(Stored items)
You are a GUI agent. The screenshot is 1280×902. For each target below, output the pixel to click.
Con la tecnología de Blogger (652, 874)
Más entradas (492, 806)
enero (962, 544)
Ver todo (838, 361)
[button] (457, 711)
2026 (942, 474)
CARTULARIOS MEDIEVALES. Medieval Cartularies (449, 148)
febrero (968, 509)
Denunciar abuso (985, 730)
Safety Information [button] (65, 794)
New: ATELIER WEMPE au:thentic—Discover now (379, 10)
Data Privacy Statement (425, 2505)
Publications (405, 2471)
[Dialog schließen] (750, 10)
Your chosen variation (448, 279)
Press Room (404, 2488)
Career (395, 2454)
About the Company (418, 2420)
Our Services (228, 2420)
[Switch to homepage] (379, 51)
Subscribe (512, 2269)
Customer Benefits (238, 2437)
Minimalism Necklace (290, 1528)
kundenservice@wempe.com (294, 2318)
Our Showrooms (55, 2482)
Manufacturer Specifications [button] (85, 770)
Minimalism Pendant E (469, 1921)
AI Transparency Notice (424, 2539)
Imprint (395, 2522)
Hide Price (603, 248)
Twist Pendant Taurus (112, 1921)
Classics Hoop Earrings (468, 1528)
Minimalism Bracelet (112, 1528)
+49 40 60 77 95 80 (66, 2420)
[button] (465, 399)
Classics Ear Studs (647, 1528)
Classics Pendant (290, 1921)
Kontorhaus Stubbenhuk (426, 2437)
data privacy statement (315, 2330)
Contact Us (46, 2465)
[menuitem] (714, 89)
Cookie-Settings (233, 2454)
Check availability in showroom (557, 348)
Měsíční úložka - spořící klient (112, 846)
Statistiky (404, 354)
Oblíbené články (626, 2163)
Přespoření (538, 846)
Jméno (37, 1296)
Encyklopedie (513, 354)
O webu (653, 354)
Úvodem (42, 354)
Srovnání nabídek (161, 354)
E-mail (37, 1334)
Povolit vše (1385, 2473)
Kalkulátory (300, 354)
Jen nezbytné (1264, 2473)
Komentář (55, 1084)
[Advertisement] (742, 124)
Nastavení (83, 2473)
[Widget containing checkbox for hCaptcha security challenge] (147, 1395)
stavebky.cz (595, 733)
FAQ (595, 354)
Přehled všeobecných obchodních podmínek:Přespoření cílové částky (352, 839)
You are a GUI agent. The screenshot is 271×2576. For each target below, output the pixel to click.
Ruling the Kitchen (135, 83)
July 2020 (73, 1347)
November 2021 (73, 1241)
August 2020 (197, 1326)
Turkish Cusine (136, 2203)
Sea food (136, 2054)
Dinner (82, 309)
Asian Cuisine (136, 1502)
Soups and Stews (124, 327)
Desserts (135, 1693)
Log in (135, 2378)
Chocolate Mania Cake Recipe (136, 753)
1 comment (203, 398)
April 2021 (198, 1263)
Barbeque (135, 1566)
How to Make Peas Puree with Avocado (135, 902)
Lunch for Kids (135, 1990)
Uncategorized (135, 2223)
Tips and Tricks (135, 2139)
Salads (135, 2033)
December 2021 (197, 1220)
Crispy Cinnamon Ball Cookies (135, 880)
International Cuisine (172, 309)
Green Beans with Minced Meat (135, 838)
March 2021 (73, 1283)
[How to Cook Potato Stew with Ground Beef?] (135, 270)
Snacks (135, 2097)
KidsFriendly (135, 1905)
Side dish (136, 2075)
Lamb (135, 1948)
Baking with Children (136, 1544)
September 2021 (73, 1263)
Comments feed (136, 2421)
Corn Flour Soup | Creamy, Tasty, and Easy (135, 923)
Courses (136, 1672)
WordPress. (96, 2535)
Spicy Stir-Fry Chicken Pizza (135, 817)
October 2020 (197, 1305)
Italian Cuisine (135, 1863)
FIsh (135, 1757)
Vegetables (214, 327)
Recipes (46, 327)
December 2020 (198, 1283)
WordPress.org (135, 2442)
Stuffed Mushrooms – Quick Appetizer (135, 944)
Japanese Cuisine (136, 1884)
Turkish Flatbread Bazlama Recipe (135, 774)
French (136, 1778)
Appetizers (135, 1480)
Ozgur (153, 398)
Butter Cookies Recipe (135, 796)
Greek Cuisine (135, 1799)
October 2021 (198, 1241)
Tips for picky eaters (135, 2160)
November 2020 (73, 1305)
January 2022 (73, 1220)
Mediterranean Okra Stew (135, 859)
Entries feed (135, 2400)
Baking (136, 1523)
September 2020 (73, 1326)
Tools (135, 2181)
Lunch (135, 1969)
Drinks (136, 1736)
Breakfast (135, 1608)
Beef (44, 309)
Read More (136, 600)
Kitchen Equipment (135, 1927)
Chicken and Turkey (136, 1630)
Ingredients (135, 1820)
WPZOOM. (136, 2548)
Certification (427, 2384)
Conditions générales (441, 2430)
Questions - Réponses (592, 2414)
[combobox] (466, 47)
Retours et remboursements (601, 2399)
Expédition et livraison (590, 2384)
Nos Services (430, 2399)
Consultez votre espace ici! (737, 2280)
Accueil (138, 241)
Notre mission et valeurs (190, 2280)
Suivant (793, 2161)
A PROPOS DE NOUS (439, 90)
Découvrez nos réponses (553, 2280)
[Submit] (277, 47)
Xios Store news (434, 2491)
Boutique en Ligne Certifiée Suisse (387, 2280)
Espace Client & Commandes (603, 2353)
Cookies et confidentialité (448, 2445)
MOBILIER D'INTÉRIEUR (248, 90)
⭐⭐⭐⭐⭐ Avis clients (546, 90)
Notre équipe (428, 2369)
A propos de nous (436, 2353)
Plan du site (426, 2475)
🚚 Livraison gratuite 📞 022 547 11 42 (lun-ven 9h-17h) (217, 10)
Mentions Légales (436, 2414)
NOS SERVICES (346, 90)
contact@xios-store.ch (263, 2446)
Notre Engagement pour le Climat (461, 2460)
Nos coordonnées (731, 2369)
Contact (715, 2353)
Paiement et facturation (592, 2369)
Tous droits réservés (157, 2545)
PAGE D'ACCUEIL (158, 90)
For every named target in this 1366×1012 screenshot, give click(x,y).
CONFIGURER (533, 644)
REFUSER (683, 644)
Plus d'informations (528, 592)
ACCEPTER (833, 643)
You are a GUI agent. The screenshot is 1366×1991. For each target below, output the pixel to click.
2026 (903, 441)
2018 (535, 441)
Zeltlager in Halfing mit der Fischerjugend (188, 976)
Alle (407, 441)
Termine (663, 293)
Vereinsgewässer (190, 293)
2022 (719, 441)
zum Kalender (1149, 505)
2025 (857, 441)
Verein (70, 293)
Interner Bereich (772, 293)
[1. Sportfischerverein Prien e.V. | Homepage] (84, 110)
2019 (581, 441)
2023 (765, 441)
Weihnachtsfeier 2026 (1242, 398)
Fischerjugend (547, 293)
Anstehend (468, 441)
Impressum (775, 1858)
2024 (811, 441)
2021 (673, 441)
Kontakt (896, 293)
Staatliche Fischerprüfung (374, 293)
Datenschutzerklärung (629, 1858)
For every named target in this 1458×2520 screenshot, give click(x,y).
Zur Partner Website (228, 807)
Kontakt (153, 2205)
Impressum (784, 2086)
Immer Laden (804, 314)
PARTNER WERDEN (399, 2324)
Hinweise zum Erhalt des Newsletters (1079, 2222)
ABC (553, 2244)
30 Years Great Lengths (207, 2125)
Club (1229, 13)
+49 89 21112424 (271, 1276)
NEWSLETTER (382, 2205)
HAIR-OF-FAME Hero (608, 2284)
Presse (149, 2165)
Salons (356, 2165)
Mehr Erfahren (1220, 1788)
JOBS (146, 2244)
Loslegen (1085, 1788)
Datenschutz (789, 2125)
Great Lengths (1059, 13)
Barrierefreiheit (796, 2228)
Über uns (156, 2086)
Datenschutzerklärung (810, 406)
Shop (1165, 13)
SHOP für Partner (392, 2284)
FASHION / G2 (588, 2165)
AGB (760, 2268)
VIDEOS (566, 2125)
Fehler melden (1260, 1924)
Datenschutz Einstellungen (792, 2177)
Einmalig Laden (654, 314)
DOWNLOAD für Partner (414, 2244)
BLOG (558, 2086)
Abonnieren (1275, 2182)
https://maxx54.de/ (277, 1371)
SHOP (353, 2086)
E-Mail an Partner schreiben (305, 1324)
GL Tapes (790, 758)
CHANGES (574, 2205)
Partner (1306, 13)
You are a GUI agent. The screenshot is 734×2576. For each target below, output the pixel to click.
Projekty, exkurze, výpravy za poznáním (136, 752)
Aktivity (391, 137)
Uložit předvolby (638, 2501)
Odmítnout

Directions
Reproduce, character for character, only the lines of the preceding data that start at the line with "Great Lengths (1059, 13)" and end at the line with "https://maxx54.de/ (277, 1371)", both included.

Task solution
Great Lengths (1059, 13)
Barrierefreiheit (796, 2228)
Über uns (156, 2086)
Datenschutzerklärung (810, 406)
Shop (1165, 13)
SHOP für Partner (392, 2284)
FASHION / G2 (588, 2165)
AGB (760, 2268)
VIDEOS (566, 2125)
Fehler melden (1260, 1924)
Datenschutz Einstellungen (792, 2177)
Einmalig Laden (654, 314)
DOWNLOAD für Partner (414, 2244)
BLOG (558, 2086)
Abonnieren (1275, 2182)
https://maxx54.de/ (277, 1371)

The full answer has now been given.